EXCERPT TO READ:
When there is a wide range of child ability but little variability in item difficulty (A), the simulated data do not match our results at all well, as shown by the lack of overlap between the black boundary showing obtained data and the grey area showing simulated data. This situation leads to a relatively strong correlation between repetition and comprehension across children (correlation by child), but a weaker correlation across ranked constructions (correlation by structure). The radar plot shows better agreement with the correlational data when the items have a wide range of difficulty and there is little variation in child competence (B). However, the difference in difficulty between Repetition and Comprehension items is not predicted by this model. A wide range in both item difficulty and child competence (C) again gives a poor fit – and also predicts much lower accuracy than was obtained on all item types. These simulations show that our data cannot be fit by a model that simply attributes children's success or failure on test items, to child linguistic competence and item difficulty. There must be an additional factor that can explain why comprehension and repetition do not agree well in children's individual data.

BRIEF 1: Translate this sentence from the passage on simulated data into Spanish: "There must be an additional factor that can explain why comprehension and repetition do not agree well in children's individual data."
BRIEF 2: Carry on the passage on simulated data from its final sentence for a few more sentences.
The listing after this passage on simulated data is separate material.

EXCERPTED DATA:
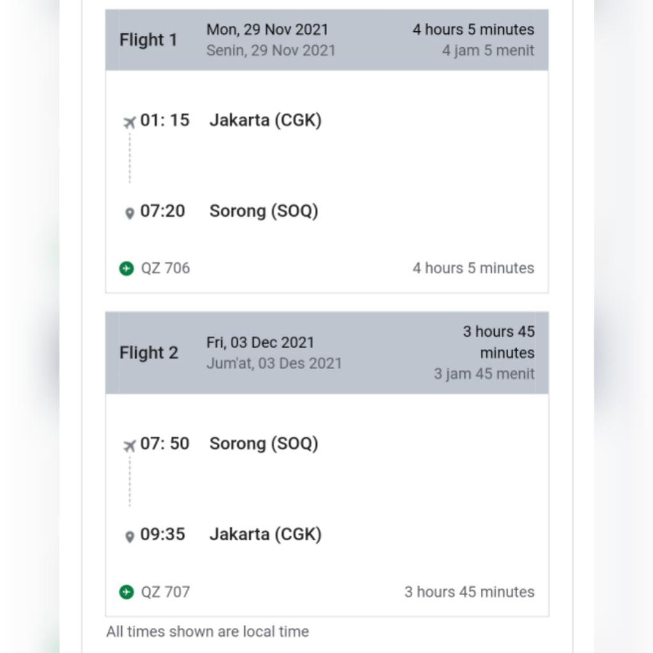The height and width of the screenshot is (653, 653).
Task: Click flight number QZ 706
Action: [x=165, y=268]
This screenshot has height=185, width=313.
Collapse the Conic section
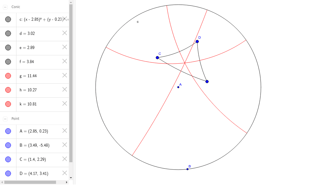5,7
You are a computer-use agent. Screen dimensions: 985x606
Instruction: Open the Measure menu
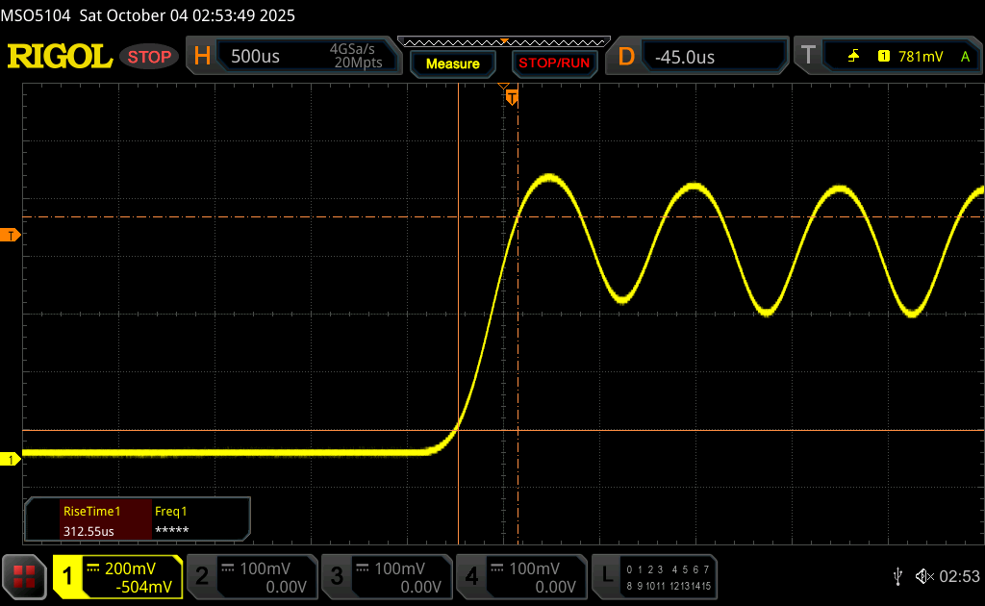[452, 63]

ANSWER 1: Debe haber un factor adicional que pueda explicar por qué la comprensión y la repetición no concuerdan bien en los datos individuales de los niños.

ANSWER 2:
We can improve the fit of the model to the data by introducing Pc, which corresponds to variation from child to child in skills that affect comprehension only. Pc is modelled so that it exerts a greater effect on hard than easy versions of constructions, and it is uncorrelated with Ps. Figure 4d shows the situation when Pi and Ps both have a narrow high range (·95 to 1), but Pc ranges from ·6 to 1. Inclusion of this additional term improves the fit of the model to the obtained data. We retain a high correlation between rank ordering of constructions in repetition and comprehension, and a low correlation between repetition and comprehension scores for individuals, while achieving a better estimation of the pattern of mean scores for easy and hard items in repetition and comprehension.
The model thus clarifies formally an intuitive explanation for the pattern of data, which is that children's performance on the comprehension task is affected by factors other than syntactic competence, which show fairly wide variation between children and can therefore lead to a lack of consistency between repetition and comprehension.
It is also worth noting that in no case does a simulation give a high value for the average phi coefficient, which reflects concordance between repetition and comprehension at the item level. For individual items, chance plays a role in determining scores, and it is clear that, even when there are strong effects of grammatical structure on item difficulty, we cannot expect a high agreement between individual items across repetition and comprehension.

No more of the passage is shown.